Shell Out

Part 6

“eBay, or Desperate Measures”

Shell Out

Part 1

“Chapter Title”

Reading Time: ( Word Count: )

Reading Progress:

Greg stood before court to deal with his traffic citation the same day his rent was due. It was doubly painful because he still hadn’t found a job to replace his last one. He had searched high and low for someone to break him out of his financial funk, but none were looking for a guy with his qualifications. Some gave reasons. Most didn’t. Of the ones who responded, the managers remained polite, the same way a doctor would remain polite when telling his patient that his cancer has spread throughout his body. They didn’t necessarily think he was useless; they just couldn’t afford to train him. Something about saving face while the economy was still tolerable. A few had also considered testing him, but they were willing to offer him only minimum wage doing things that degraded him as a human being, like sign spinning. Even then they humored him. They really weren’t interested in paying him to do anything. In the end, he was unskilled in most applications, according to his job history, and no one had believed he was competent to prevent setting fire to their businesses. So Greg was forced to sweat his moment of financial fleeting as the judge banged the gavel and ordered him to pay the cashier. Of course, he asked for a job on the way out, but the judge offered him an odd glance instead.

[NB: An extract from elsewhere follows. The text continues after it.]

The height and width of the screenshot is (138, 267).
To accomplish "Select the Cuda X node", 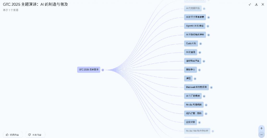I will pos(191,43).
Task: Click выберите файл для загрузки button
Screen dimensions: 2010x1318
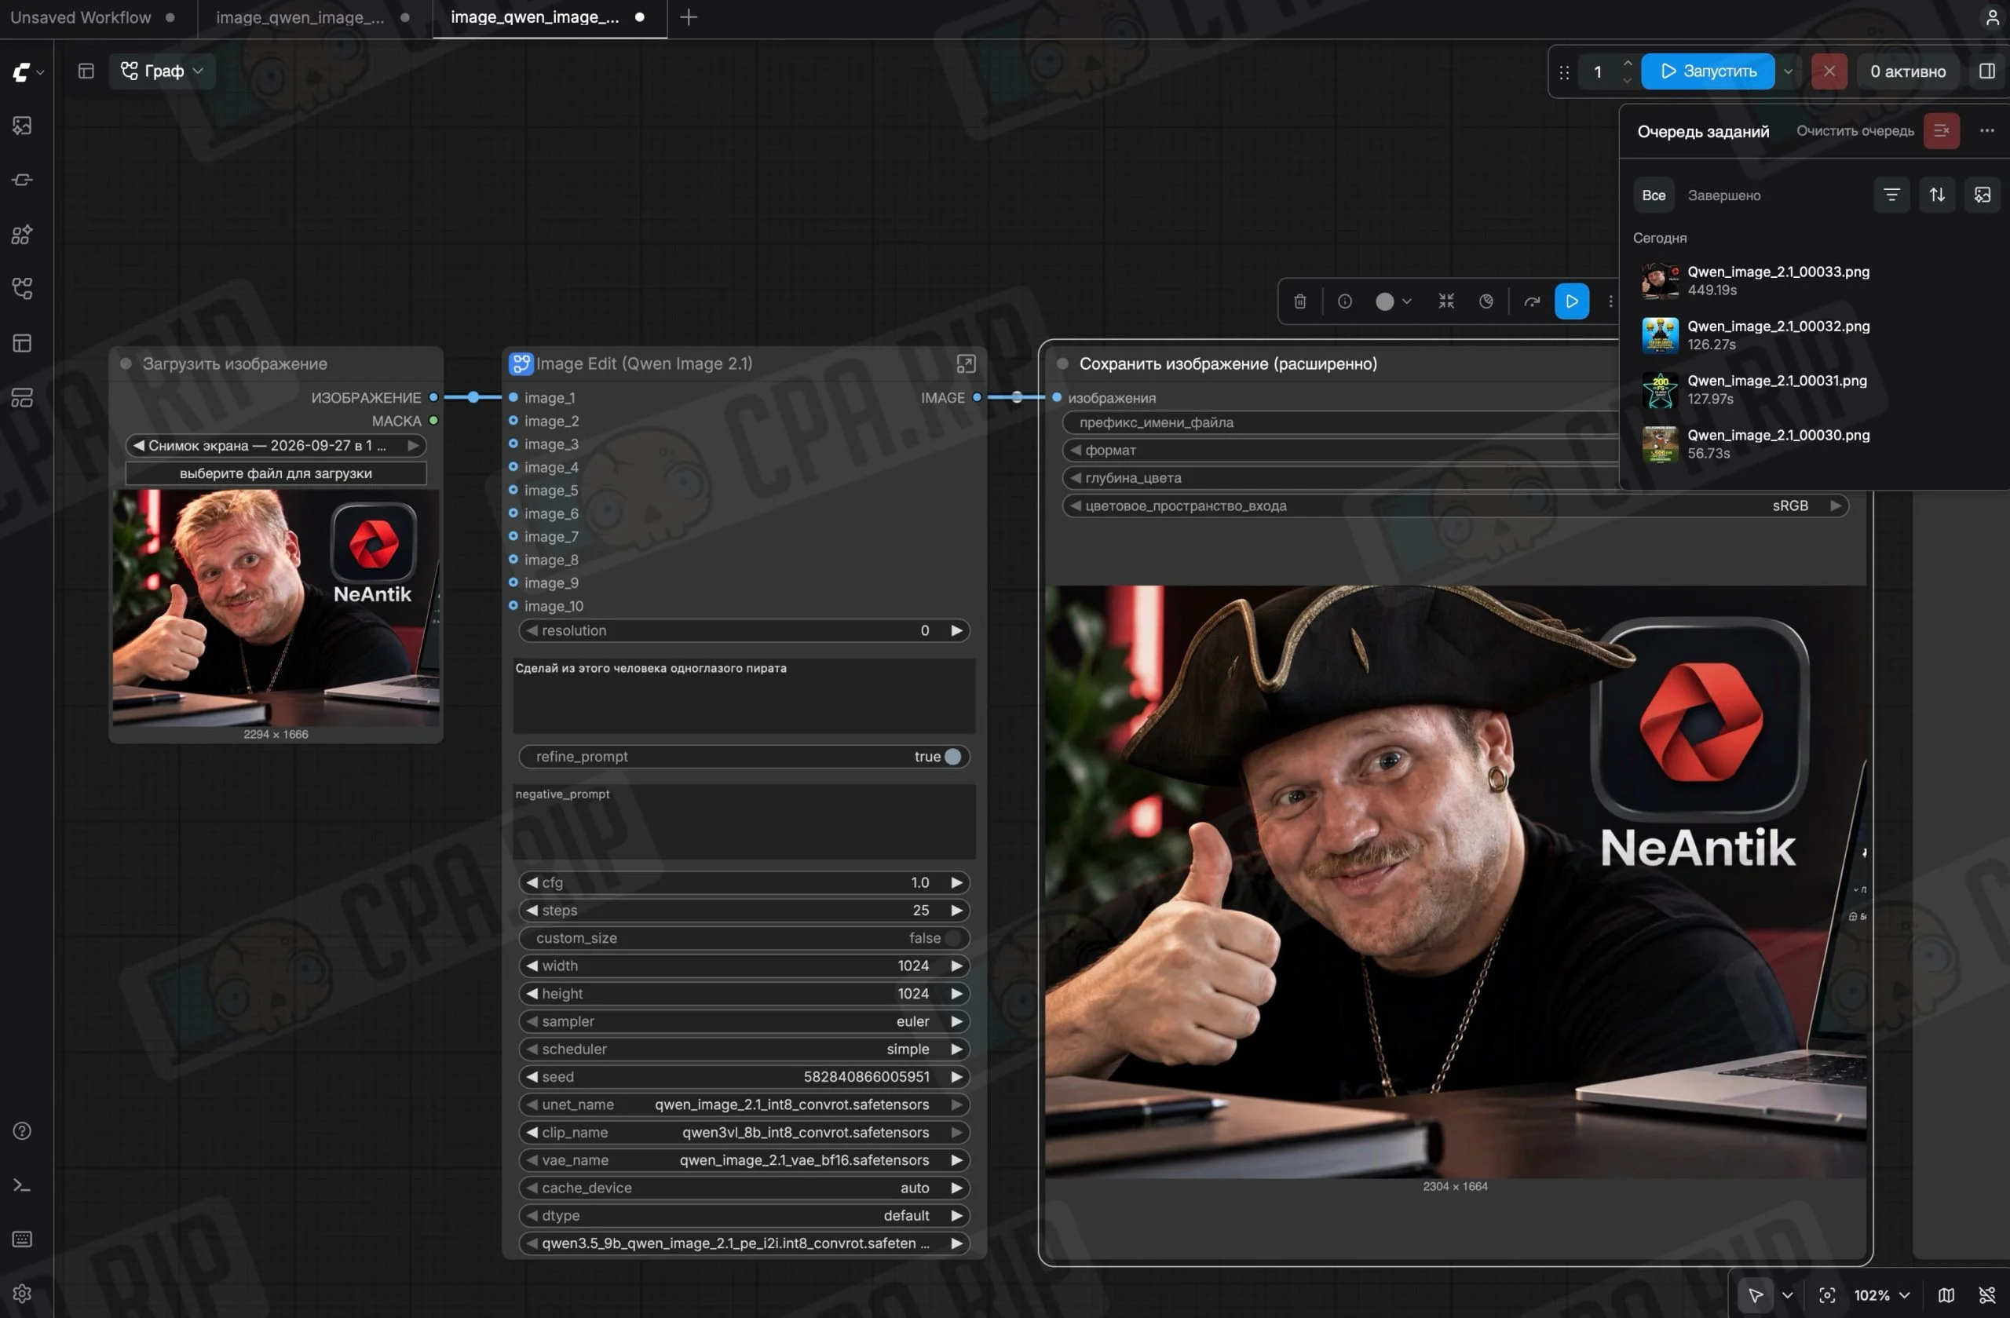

After signing and dating both checks, Greg sat in his famished-looking bedroom, staring at his seven-year-old computer that a friend had sold him for less than a hundred dollars. He had a few basic programs installed and a cheap Internet service running off banners and pop-ups, but no drive to use it. He had tried to get established once by setting up an e-mail account with some company promising him free storage but realized a month too late that free storage meant no more than ten e-mails at a time–including junk mail. After the tenth message, the provider charged him ten cents for each additional message and twenty cents for anything that came with an attachment. The friend who had sold him the computer warned him about the scammer e-mailing company the following month after many complaints had stacked against them, but by then it was too late and he owed them an additional fifty dollars. After that incident, Greg vowed to never use e-mail again, but his friend signed him with another, more reputable company called AOL, and his problems seemed to have lessened a bit.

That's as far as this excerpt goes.